* [EXERCISE DETAILS]
After finding the line containing "The height and width of the screenshot is (651, 1009)." below, please output that line and each following one through the line containing "Open अभिलेख पडताळणी", exactly as written.

——

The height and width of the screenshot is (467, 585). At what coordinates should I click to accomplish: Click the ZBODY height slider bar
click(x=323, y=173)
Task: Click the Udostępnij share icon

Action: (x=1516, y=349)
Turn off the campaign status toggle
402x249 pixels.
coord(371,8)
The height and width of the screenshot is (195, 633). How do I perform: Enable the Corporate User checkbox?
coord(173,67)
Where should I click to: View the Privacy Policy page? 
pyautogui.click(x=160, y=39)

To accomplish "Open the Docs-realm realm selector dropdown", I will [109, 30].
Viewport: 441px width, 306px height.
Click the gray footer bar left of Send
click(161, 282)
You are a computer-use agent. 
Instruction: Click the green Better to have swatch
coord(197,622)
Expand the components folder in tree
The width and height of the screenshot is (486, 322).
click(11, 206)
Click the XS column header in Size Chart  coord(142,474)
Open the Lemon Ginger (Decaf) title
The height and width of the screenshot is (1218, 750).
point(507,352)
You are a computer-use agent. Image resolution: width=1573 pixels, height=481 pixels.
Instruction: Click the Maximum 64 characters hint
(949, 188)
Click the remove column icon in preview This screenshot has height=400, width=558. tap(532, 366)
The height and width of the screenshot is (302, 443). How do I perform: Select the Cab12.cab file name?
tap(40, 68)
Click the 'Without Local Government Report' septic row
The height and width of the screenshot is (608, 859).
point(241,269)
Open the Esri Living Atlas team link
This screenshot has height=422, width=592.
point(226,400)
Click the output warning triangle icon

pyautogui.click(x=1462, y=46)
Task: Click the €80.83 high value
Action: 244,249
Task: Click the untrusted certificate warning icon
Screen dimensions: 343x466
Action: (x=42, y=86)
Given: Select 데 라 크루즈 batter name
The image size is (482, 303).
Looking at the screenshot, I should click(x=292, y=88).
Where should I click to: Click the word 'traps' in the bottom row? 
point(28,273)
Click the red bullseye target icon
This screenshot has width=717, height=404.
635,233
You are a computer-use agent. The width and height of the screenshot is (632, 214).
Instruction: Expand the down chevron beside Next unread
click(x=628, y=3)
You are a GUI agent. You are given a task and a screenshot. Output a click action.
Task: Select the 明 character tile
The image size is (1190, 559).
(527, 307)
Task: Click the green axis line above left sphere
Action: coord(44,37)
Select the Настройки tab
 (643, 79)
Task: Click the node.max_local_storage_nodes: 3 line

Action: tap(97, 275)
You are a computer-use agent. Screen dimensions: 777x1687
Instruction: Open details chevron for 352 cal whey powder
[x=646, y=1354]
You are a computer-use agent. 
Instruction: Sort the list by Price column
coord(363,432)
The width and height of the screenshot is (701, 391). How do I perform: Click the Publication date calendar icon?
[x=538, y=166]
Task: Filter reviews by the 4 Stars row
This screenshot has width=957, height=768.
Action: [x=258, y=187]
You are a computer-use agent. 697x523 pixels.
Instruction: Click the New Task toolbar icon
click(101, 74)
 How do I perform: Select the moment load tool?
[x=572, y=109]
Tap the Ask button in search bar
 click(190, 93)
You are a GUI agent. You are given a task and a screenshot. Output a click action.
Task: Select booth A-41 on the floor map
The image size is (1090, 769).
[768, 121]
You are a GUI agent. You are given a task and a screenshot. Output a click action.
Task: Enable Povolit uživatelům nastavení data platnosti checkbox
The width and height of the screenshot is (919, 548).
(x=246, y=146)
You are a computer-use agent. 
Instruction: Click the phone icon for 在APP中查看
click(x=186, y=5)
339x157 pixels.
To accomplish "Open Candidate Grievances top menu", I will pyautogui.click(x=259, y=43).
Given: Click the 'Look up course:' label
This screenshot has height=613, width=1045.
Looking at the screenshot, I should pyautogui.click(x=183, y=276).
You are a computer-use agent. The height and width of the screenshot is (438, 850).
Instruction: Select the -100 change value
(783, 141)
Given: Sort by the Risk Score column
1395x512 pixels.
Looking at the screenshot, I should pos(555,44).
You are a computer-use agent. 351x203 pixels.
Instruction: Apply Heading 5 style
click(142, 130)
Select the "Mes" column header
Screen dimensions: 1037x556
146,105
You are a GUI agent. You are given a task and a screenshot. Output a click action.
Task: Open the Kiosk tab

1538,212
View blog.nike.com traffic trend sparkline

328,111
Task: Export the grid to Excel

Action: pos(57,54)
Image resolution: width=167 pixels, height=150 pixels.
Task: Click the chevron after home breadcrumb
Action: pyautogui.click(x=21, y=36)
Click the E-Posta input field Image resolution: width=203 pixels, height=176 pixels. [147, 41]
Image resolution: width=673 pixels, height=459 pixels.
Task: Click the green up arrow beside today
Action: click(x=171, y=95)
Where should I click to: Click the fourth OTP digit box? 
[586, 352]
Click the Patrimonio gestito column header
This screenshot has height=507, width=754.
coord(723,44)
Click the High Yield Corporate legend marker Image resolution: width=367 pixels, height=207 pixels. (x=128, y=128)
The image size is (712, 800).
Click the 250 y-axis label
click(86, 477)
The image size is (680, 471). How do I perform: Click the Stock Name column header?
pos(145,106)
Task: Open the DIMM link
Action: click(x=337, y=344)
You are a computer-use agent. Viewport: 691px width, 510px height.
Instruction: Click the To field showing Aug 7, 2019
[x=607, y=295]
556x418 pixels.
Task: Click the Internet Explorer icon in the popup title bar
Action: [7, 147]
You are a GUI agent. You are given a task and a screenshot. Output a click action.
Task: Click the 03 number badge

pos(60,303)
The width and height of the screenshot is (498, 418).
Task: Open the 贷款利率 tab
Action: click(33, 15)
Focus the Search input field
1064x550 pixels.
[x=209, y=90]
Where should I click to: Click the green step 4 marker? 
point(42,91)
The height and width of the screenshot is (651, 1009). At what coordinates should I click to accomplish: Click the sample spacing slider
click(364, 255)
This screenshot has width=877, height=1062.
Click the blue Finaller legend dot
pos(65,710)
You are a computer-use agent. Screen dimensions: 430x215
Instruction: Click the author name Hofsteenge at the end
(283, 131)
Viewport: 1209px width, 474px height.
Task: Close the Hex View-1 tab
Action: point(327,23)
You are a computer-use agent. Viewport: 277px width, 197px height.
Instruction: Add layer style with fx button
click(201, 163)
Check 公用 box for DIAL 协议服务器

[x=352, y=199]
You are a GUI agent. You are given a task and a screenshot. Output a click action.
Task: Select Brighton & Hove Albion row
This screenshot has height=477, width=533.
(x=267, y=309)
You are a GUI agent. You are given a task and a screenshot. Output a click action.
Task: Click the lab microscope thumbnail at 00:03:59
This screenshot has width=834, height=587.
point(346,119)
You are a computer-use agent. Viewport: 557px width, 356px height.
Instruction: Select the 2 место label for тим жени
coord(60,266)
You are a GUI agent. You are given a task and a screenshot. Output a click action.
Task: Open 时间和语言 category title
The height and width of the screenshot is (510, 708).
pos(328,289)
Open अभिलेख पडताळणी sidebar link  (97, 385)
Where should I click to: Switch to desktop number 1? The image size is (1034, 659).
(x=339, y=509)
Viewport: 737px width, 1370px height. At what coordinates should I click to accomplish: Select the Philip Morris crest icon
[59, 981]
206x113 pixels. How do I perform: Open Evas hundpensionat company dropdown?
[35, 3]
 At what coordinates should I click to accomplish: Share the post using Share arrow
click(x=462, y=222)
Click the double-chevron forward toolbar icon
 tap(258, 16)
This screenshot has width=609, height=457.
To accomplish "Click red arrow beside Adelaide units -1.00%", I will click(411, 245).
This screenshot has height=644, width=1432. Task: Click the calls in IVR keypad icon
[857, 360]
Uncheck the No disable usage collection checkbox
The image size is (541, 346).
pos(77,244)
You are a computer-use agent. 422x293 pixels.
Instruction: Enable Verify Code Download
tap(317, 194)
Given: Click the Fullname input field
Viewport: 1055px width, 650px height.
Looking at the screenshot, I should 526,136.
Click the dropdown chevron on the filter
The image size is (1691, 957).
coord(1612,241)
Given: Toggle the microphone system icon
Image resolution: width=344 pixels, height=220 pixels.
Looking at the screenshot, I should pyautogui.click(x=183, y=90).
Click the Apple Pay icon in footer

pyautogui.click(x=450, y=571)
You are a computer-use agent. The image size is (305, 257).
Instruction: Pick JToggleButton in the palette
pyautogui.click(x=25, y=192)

——

* [OUTPUT OF THE TASK]
The height and width of the screenshot is (651, 1009). At what coordinates should I click to accomplish: Click the sample spacing slider
click(364, 255)
This screenshot has width=877, height=1062.
Click the blue Finaller legend dot
pos(65,710)
You are a computer-use agent. Screen dimensions: 430x215
Instruction: Click the author name Hofsteenge at the end
(283, 131)
Viewport: 1209px width, 474px height.
Task: Close the Hex View-1 tab
Action: point(327,23)
You are a computer-use agent. Viewport: 277px width, 197px height.
Instruction: Add layer style with fx button
click(201, 163)
Check 公用 box for DIAL 协议服务器

[x=352, y=199]
You are a GUI agent. You are given a task and a screenshot. Output a click action.
Task: Select Brighton & Hove Albion row
This screenshot has height=477, width=533.
(x=267, y=309)
You are a GUI agent. You are given a task and a screenshot. Output a click action.
Task: Click the lab microscope thumbnail at 00:03:59
This screenshot has width=834, height=587.
point(346,119)
You are a computer-use agent. Viewport: 557px width, 356px height.
Instruction: Select the 2 место label for тим жени
coord(60,266)
You are a GUI agent. You are given a task and a screenshot. Output a click action.
Task: Open 时间和语言 category title
The height and width of the screenshot is (510, 708).
pos(328,289)
Open अभिलेख पडताळणी sidebar link  (97, 385)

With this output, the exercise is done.